I was hoping I could use alloca
to get a pointer, store the variable there, and finally load it – and have llvm eliminate the allocation. However, that does not seem to be the case:
using StaticArrays
a = @SVector randn(24);
@inline function llvmzload(A::SArray{Tuple{24}, Float64, 1, 24}, i::Int)
#= REPL[150]:29 =#
Base.llvmcall(("",
"""%sptr = alloca { [24 x double] }
store { [24 x double] } %0, { [24 x double] }* %sptr
%elptr = getelementptr { [24 x double] }, { [24 x double] }* %sptr, i32 0, i32 0, i64 %1
%ptr = bitcast double* %elptr to <8 x double>*
%res = load <8 x double>, <8 x double>* %ptr, align 8
ret <8 x double> %res"""), Vec{8, Float64}, Tuple{SArray{Tuple{24}, Float64, 1, 24}, Int}, A, i)
end
yields:
julia> @code_native llvmzload(a, 7)
.text
; Function llvmzload {
; Location: REPL[162]:3
subq $64, %rsp
vmovups (%rdi), %zmm0
vmovups 64(%rdi), %zmm1
vmovups 128(%rdi), %zmm2
vmovups %zmm0, -128(%rsp)
vmovups %zmm1, -64(%rsp)
vmovups %zmm2, (%rsp)
vmovups -128(%rsp,%rsi,8), %zmm0
addq $64, %rsp
retq
nopl (%rax)
;}
I was basing this off a 10 year old email that said llvm has no address-of operator, unlike C (& Co):
You probably already know this, but I want to state it just in case.
LLVM has no address-of operator, so if you see an instruction like “%sum
= add i32 %x, %y” you can’t get the address of %sum (it’s a register,
after all).The C frontend doesn’t interpret “int32_t i;” as creating an LLVM
variable of type i32; it actually does “i32* %i_addr = alloca i32”.
LLVM’s optimizers will remove the alloca and lower it to registers if
nobody takes its address.
So I was hoping it would eliminate the moves to %rsp
, and just do a single move from %rdi
.
If I try to use @asmcall instead, could that function still be inlined into the calling functions?
The problem with those simple tuple functions is that I’ve never seen the compiler use a mask instruction.
julia> m2 = (true, true, true, true, true, true, true, false)
(true, true, true, true, true, true, true, false)
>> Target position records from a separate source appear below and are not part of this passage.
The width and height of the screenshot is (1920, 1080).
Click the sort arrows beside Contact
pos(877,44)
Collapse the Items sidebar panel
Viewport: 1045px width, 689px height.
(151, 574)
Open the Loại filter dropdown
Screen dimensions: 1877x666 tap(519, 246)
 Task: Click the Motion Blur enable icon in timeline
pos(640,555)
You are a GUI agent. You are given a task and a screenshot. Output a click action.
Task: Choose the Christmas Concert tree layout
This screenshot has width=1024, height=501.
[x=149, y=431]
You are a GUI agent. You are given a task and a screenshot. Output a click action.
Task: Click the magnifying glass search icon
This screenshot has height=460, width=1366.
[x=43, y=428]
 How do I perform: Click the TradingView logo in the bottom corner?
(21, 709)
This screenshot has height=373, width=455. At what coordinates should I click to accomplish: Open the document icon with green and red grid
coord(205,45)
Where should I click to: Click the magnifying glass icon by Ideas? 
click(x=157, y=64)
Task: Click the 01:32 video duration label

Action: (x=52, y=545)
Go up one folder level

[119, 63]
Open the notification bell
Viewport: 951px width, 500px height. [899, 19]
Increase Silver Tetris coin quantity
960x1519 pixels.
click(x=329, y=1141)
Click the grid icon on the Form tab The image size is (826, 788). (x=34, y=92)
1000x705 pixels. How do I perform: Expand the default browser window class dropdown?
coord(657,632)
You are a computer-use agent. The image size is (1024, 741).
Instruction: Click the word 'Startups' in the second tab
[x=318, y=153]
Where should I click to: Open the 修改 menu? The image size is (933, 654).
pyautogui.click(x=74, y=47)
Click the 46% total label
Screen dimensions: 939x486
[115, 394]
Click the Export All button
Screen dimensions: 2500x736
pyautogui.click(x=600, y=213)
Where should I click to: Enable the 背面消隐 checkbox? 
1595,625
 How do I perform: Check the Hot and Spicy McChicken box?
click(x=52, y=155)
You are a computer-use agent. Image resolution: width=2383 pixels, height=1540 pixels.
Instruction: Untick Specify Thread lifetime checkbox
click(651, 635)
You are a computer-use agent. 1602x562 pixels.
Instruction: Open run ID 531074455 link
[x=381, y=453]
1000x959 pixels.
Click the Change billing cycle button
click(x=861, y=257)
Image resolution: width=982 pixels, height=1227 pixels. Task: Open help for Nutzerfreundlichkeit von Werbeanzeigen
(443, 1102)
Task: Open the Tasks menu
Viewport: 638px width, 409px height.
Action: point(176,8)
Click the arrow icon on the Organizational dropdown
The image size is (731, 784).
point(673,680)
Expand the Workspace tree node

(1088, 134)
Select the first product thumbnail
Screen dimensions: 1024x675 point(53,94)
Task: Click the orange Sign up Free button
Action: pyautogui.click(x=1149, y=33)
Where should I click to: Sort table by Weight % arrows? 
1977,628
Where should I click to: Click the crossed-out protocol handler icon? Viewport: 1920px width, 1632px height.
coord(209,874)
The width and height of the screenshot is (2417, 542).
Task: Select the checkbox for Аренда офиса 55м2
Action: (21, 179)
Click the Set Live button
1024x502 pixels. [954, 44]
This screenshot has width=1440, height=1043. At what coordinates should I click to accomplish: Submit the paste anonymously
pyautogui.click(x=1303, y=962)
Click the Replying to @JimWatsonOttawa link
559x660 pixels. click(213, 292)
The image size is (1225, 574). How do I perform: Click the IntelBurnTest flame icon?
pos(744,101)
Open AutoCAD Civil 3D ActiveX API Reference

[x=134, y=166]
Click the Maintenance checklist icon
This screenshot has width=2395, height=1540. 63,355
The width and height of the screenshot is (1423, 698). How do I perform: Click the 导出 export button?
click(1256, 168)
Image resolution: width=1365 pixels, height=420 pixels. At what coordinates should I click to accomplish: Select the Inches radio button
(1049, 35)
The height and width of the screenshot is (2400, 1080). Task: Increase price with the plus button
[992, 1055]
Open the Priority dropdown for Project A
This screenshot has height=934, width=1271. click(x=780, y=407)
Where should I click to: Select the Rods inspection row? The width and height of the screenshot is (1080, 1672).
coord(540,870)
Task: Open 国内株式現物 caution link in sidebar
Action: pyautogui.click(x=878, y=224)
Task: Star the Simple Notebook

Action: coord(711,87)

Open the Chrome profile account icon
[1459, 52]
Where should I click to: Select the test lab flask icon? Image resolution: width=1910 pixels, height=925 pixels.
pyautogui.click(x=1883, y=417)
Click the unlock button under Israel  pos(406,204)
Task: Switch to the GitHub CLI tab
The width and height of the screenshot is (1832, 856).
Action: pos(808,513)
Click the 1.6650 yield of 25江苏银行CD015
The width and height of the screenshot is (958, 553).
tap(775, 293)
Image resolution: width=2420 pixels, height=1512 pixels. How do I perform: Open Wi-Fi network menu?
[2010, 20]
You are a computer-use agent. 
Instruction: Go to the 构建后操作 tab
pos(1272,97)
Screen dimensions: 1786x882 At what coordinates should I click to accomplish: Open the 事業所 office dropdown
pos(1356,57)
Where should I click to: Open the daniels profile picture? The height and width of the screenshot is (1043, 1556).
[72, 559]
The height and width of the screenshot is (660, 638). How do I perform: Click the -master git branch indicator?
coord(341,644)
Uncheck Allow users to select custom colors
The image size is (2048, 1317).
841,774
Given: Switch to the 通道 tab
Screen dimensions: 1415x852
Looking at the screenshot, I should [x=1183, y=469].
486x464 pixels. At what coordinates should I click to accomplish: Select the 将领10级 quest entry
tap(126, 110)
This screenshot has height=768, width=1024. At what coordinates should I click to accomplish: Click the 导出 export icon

julia> @inline function vload2(::Type{Vec{N,T}}, x, ::Val{mask}) where {N,T,mask}
ntuple(n -> mask[n] ? VE(T(x[n])) : VE(zero(T)), Val(N))
end
vload2 (generic function with 2 methods)
julia> vload2(Vec{8,Float64}, a, Val(m2))
(VecElement{Float64}(0.1341517372061226), VecElement{Float64}(-1.4478062620335768), VecElement{Float64}(-0.830543624514204), VecElement{Float64}(0.9402472351085811), VecElement{Float64}(-0.5112288316089226), VecElement{Float64}(0.19750599041128963), VecElement{Float64}(0.9528499075643893), VecElement{Float64}(0.0))
julia> @code_native vload2(Vec{8,Float64}, a, Val(m2))
.text
; Function vload2 {
; Location: REPL[165]:1
; Function ntuple; {
; Location: sysimg.jl:271
; Function macro expansion; {
; Location: REPL[165]:1
vmovups (%rsi), %ymm0
vmovups 32(%rsi), %xmm1
vmovsd 48(%rsi), %xmm2 # xmm2 = mem[0],zero
vinsertf128 $1, %xmm2, %ymm1, %ymm1
vinsertf64x4 $1, %ymm1, %zmm0, %zmm0
;}}
retq
nopl (%rax)
;}
I want a single masked move, not 3 moves, a vinsertf128, and a vinsertf64x4. That is still much better than even the non-masked move using llvmcall
.
MArrays are far easier to optimize, but don’t get along with autodiff libraries like Zygote.